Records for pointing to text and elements
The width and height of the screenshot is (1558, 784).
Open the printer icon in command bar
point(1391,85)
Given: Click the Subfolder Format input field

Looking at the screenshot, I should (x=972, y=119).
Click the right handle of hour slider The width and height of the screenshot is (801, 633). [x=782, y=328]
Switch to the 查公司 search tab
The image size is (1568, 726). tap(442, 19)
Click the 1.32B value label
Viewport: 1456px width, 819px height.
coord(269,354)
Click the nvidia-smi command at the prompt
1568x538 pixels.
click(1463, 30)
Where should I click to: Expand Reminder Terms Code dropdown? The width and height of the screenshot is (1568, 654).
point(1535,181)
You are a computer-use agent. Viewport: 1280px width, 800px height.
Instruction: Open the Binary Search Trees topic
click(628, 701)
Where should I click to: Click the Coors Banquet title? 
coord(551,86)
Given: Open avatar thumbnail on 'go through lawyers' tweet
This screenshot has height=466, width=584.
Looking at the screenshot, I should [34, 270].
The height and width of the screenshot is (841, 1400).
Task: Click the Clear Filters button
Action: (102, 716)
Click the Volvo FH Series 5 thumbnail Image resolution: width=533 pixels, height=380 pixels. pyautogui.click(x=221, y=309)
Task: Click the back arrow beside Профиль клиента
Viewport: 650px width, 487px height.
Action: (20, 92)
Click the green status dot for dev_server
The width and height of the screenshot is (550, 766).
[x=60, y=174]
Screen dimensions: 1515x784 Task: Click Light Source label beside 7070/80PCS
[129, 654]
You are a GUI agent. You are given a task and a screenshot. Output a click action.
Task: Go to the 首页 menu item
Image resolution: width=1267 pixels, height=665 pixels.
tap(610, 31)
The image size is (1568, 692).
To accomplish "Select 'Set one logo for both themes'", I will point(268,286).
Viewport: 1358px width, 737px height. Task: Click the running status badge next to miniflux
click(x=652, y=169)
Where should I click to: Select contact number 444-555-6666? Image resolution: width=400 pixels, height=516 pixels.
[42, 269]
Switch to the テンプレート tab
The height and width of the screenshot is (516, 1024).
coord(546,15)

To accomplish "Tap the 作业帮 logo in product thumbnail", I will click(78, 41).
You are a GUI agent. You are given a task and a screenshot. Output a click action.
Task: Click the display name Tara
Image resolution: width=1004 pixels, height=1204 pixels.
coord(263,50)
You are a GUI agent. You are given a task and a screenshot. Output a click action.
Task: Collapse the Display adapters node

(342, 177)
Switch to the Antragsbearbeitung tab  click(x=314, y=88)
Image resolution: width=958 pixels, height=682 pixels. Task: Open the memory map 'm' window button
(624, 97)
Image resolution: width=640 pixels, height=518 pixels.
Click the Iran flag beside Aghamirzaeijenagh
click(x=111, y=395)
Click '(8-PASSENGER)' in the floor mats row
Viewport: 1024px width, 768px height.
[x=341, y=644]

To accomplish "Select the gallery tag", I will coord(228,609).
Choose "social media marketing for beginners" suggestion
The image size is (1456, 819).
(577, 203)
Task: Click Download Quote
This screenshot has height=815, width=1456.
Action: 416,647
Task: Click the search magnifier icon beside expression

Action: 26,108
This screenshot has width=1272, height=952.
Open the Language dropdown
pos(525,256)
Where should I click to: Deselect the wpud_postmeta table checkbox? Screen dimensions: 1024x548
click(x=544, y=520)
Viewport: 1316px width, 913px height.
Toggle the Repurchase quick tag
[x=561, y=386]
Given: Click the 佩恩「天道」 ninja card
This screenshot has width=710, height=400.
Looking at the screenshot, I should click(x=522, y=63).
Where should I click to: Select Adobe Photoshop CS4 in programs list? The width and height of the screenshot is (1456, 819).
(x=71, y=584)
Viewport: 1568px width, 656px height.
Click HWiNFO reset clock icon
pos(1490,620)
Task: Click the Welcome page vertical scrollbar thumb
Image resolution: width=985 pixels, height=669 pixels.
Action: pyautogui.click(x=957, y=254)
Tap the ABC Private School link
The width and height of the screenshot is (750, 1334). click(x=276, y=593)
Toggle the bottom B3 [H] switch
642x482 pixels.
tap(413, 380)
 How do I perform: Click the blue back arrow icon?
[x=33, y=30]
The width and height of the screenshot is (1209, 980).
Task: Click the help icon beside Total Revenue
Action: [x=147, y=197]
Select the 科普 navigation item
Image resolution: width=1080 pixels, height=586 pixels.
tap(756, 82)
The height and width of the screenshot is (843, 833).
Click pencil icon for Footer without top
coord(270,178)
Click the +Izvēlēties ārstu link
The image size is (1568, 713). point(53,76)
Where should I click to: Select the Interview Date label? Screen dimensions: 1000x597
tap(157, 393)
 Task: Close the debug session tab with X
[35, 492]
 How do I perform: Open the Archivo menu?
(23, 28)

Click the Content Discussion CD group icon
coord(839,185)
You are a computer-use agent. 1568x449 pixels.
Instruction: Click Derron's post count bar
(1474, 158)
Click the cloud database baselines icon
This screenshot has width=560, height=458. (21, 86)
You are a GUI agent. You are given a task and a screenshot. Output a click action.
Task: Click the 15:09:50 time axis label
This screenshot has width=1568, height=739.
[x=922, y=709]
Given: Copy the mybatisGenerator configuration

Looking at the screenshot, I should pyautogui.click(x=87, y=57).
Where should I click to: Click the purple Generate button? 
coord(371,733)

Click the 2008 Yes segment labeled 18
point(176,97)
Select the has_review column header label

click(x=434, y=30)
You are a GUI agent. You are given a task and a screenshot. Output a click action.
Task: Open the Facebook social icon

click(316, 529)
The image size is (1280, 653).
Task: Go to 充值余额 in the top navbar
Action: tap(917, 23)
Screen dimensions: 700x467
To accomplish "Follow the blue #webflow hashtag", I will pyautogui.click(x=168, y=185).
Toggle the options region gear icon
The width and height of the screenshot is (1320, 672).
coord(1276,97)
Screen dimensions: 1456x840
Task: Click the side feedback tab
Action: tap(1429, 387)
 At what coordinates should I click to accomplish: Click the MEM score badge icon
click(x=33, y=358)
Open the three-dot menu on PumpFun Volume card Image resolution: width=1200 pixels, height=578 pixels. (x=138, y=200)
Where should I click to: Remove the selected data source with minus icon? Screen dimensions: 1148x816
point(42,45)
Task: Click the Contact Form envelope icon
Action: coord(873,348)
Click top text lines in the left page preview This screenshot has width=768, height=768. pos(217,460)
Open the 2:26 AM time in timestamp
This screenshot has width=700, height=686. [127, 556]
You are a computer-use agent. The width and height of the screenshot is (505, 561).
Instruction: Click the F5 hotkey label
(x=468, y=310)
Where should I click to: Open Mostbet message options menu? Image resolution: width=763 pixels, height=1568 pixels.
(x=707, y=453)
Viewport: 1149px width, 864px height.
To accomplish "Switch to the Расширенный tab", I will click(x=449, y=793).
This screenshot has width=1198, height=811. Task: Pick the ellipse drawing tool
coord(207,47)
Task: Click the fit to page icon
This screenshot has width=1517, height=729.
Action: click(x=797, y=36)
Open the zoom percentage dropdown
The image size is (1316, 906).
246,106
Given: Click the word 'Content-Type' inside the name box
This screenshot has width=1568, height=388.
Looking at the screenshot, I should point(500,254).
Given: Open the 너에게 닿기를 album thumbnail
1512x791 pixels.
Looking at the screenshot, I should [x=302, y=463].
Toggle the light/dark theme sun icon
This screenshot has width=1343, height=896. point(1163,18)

Written problem — Reproduce every one of the records above word for word, with nothing changed.

Answer for the task —
The width and height of the screenshot is (1558, 784).
Open the printer icon in command bar
point(1391,85)
Given: Click the Subfolder Format input field

Looking at the screenshot, I should (x=972, y=119).
Click the right handle of hour slider The width and height of the screenshot is (801, 633). [x=782, y=328]
Switch to the 查公司 search tab
The image size is (1568, 726). tap(442, 19)
Click the 1.32B value label
Viewport: 1456px width, 819px height.
coord(269,354)
Click the nvidia-smi command at the prompt
1568x538 pixels.
click(1463, 30)
Where should I click to: Expand Reminder Terms Code dropdown? The width and height of the screenshot is (1568, 654).
point(1535,181)
You are a computer-use agent. Viewport: 1280px width, 800px height.
Instruction: Open the Binary Search Trees topic
click(628, 701)
Where should I click to: Click the Coors Banquet title? 
coord(551,86)
Given: Open avatar thumbnail on 'go through lawyers' tweet
This screenshot has height=466, width=584.
Looking at the screenshot, I should [34, 270].
The height and width of the screenshot is (841, 1400).
Task: Click the Clear Filters button
Action: (102, 716)
Click the Volvo FH Series 5 thumbnail Image resolution: width=533 pixels, height=380 pixels. pyautogui.click(x=221, y=309)
Task: Click the back arrow beside Профиль клиента
Viewport: 650px width, 487px height.
Action: (20, 92)
Click the green status dot for dev_server
The width and height of the screenshot is (550, 766).
[x=60, y=174]
Screen dimensions: 1515x784 Task: Click Light Source label beside 7070/80PCS
[129, 654]
You are a GUI agent. You are given a task and a screenshot. Output a click action.
Task: Go to the 首页 menu item
Image resolution: width=1267 pixels, height=665 pixels.
tap(610, 31)
The image size is (1568, 692).
To accomplish "Select 'Set one logo for both themes'", I will point(268,286).
Viewport: 1358px width, 737px height. Task: Click the running status badge next to miniflux
click(x=652, y=169)
Where should I click to: Select contact number 444-555-6666? Image resolution: width=400 pixels, height=516 pixels.
[42, 269]
Switch to the テンプレート tab
The height and width of the screenshot is (516, 1024).
coord(546,15)

To accomplish "Tap the 作业帮 logo in product thumbnail", I will click(78, 41).
You are a GUI agent. You are given a task and a screenshot. Output a click action.
Task: Click the display name Tara
Image resolution: width=1004 pixels, height=1204 pixels.
coord(263,50)
You are a GUI agent. You are given a task and a screenshot. Output a click action.
Task: Collapse the Display adapters node

(342, 177)
Switch to the Antragsbearbeitung tab  click(x=314, y=88)
Image resolution: width=958 pixels, height=682 pixels. Task: Open the memory map 'm' window button
(624, 97)
Image resolution: width=640 pixels, height=518 pixels.
Click the Iran flag beside Aghamirzaeijenagh
click(x=111, y=395)
Click '(8-PASSENGER)' in the floor mats row
Viewport: 1024px width, 768px height.
[x=341, y=644]

To accomplish "Select the gallery tag", I will coord(228,609).
Choose "social media marketing for beginners" suggestion
The image size is (1456, 819).
(577, 203)
Task: Click Download Quote
This screenshot has height=815, width=1456.
Action: 416,647
Task: Click the search magnifier icon beside expression

Action: 26,108
This screenshot has width=1272, height=952.
Open the Language dropdown
pos(525,256)
Where should I click to: Deselect the wpud_postmeta table checkbox? Screen dimensions: 1024x548
click(x=544, y=520)
Viewport: 1316px width, 913px height.
Toggle the Repurchase quick tag
[x=561, y=386]
Given: Click the 佩恩「天道」 ninja card
This screenshot has width=710, height=400.
Looking at the screenshot, I should click(x=522, y=63).
Where should I click to: Select Adobe Photoshop CS4 in programs list? The width and height of the screenshot is (1456, 819).
(x=71, y=584)
Viewport: 1568px width, 656px height.
Click HWiNFO reset clock icon
pos(1490,620)
Task: Click the Welcome page vertical scrollbar thumb
Image resolution: width=985 pixels, height=669 pixels.
Action: pyautogui.click(x=957, y=254)
Tap the ABC Private School link
The width and height of the screenshot is (750, 1334). click(x=276, y=593)
Toggle the bottom B3 [H] switch
642x482 pixels.
tap(413, 380)
 How do I perform: Click the blue back arrow icon?
[x=33, y=30]
The width and height of the screenshot is (1209, 980).
Task: Click the help icon beside Total Revenue
Action: [x=147, y=197]
Select the 科普 navigation item
Image resolution: width=1080 pixels, height=586 pixels.
tap(756, 82)
The height and width of the screenshot is (843, 833).
Click pencil icon for Footer without top
coord(270,178)
Click the +Izvēlēties ārstu link
The image size is (1568, 713). point(53,76)
Where should I click to: Select the Interview Date label? Screen dimensions: 1000x597
tap(157, 393)
 Task: Close the debug session tab with X
[35, 492]
 How do I perform: Open the Archivo menu?
(23, 28)

Click the Content Discussion CD group icon
coord(839,185)
You are a computer-use agent. 1568x449 pixels.
Instruction: Click Derron's post count bar
(1474, 158)
Click the cloud database baselines icon
This screenshot has width=560, height=458. (21, 86)
You are a GUI agent. You are given a task and a screenshot. Output a click action.
Task: Click the 15:09:50 time axis label
This screenshot has width=1568, height=739.
[x=922, y=709]
Given: Copy the mybatisGenerator configuration

Looking at the screenshot, I should pyautogui.click(x=87, y=57).
Where should I click to: Click the purple Generate button? 
coord(371,733)

Click the 2008 Yes segment labeled 18
point(176,97)
Select the has_review column header label

click(x=434, y=30)
You are a GUI agent. You are given a task and a screenshot. Output a click action.
Task: Open the Facebook social icon

click(316, 529)
The image size is (1280, 653).
Task: Go to 充值余额 in the top navbar
Action: tap(917, 23)
Screen dimensions: 700x467
To accomplish "Follow the blue #webflow hashtag", I will pyautogui.click(x=168, y=185).
Toggle the options region gear icon
The width and height of the screenshot is (1320, 672).
coord(1276,97)
Screen dimensions: 1456x840
Task: Click the side feedback tab
Action: tap(1429, 387)
 At what coordinates should I click to accomplish: Click the MEM score badge icon
click(x=33, y=358)
Open the three-dot menu on PumpFun Volume card Image resolution: width=1200 pixels, height=578 pixels. (x=138, y=200)
Where should I click to: Remove the selected data source with minus icon? Screen dimensions: 1148x816
point(42,45)
Task: Click the Contact Form envelope icon
Action: coord(873,348)
Click top text lines in the left page preview This screenshot has width=768, height=768. pos(217,460)
Open the 2:26 AM time in timestamp
This screenshot has width=700, height=686. [127, 556]
You are a computer-use agent. The width and height of the screenshot is (505, 561).
Instruction: Click the F5 hotkey label
(x=468, y=310)
Where should I click to: Open Mostbet message options menu? Image resolution: width=763 pixels, height=1568 pixels.
(x=707, y=453)
Viewport: 1149px width, 864px height.
To accomplish "Switch to the Расширенный tab", I will click(x=449, y=793).
This screenshot has width=1198, height=811. Task: Pick the ellipse drawing tool
coord(207,47)
Task: Click the fit to page icon
This screenshot has width=1517, height=729.
Action: click(x=797, y=36)
Open the zoom percentage dropdown
The image size is (1316, 906).
246,106
Given: Click the word 'Content-Type' inside the name box
This screenshot has width=1568, height=388.
Looking at the screenshot, I should point(500,254).
Given: Open the 너에게 닿기를 album thumbnail
1512x791 pixels.
Looking at the screenshot, I should [x=302, y=463].
Toggle the light/dark theme sun icon
This screenshot has width=1343, height=896. point(1163,18)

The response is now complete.